# What you need to do:
Reproduce the passage from the stem cell text starting with "The ability to" and going on through "and Nature Biotechnology.".
--- Text shown Enclosed Below ---
Posted on behalf of Monya Baker

The ability to make custom-order stem cells for drug discovery or regenerative medicine now appears more complex. Adult-derived cells reprogrammed to behave like embryonic stem cells act differently depending on where the cells came from, according to papers published today in Nature and Nature Biotechnology.

The production of induced pluripotent stem (iPS) cells revolutionized the stem cell field by promising a way to produce tissues genetically matched to any patient. Previously, the only way to do so was thought to be creating embryonic stem cells by somatic cell nuclear transfer (SCNT), or moving the nucleus from one cell into an enucleated, unfertilized egg, which then grows into an embryo from which stem cells can be derived.

Working in mice, George Daley and colleagues at Children’s Hospital Boston compared embryonic stem cells from SCNT and iPS cells derived from different tissues (doi: 10.1038/nature09342). SCNT-derived cells behaved more like other embryonic stem (ES) cells, while iPS cells were more able to make cells from their tissue of origin. In separate work looking at iPS cells, Konrad Hochedlinger and colleagues at Harvard University also saw that what tissue the original cells came from determined how the cells behave (doi: 10.1038/nbt1667). The reason seems to be that iPS cells do not entirely erase their epigenetic markings, modifications that specify which genes are used by a particular cell.

In both cases, the researchers showed that the epigenetic modifications could be overcome. But researchers are still improving reprogramming techniques. “Embryonic stem cells remain the gold standard against which iPS cells are measured," says Daley. "Nuclear transfer may yet still teach us lessons that will help us make better iPS cells.”

Nuclear transfer, which has not worked in human cells, is controversial because it requires women to donate unfertilized eggs and creates an early-stage embryo only to destroy it. Interest in SCNT declined precipitously after the advent of iPS cells.

The desire to compare iPS cells and SCNT-derived stem cells could reignite debate about whether such SCNT stem cells should be studied with U.S. federal research dollars. Currently research funding is only allowed on human ES cell lines made from embryos created for reproductive purposes but no longer wanted for reproduction and freely donated for research. Recently, the National Institutes of Health adopted a tough stance against funding lines derived with inadequate informed consent, a move that may give the NIH more leverage and credibility if it reconsiders whether to fund SCNT ES cells in light of the value such studies could provide.

Ultimately, the two papers could help make iPS cells more useful. Most scientists don’t want to study iPS cells as much as cells derived from them. Researchers can rarely obtain neurons directly from patients with degenerative disease, for example, but they can make neurons from iPS cells derived from the patients. This allows studies that were previously impossible. However, researchers can also have trouble making sufficiently pure and high-quality cells from iPS cells. Better ways to do would be valuable indeed.
--- End of Enclosed Text shown ---
--- Supplied entries Enclosed Below ---
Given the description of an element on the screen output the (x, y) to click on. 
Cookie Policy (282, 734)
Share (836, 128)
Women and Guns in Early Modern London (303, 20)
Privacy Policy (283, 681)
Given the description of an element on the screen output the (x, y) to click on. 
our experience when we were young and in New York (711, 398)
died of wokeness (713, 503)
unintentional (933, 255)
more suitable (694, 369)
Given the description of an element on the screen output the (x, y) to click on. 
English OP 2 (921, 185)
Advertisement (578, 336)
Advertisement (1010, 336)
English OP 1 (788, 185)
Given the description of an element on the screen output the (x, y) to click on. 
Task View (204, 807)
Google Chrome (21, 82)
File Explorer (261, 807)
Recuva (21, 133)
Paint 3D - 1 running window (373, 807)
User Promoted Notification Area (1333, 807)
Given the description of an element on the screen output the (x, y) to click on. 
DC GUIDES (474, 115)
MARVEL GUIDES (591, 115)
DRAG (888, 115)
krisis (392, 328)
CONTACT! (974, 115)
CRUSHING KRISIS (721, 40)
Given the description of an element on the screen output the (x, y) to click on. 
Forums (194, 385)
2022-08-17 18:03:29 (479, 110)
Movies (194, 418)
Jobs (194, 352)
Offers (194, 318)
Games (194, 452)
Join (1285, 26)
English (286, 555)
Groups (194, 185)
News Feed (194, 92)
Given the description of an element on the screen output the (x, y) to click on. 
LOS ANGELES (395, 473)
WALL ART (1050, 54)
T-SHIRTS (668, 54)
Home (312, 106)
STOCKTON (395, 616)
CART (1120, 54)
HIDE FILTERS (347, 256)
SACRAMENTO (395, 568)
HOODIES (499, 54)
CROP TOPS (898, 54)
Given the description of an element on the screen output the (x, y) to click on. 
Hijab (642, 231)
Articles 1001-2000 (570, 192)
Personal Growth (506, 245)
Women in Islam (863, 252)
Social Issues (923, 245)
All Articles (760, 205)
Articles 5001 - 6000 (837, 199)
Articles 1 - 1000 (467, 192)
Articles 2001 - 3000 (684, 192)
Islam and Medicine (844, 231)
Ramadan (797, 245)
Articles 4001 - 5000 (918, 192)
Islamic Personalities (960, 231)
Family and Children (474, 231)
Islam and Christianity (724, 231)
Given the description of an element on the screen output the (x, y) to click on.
--- End of Enclosed Supplied entries ---
# Written solution:
The ability to make custom-order stem cells for drug discovery or regenerative medicine now appears more complex. Adult-derived cells reprogrammed to behave like embryonic stem cells act differently depending on where the cells came from, according to papers published today in Nature and Nature Biotechnology.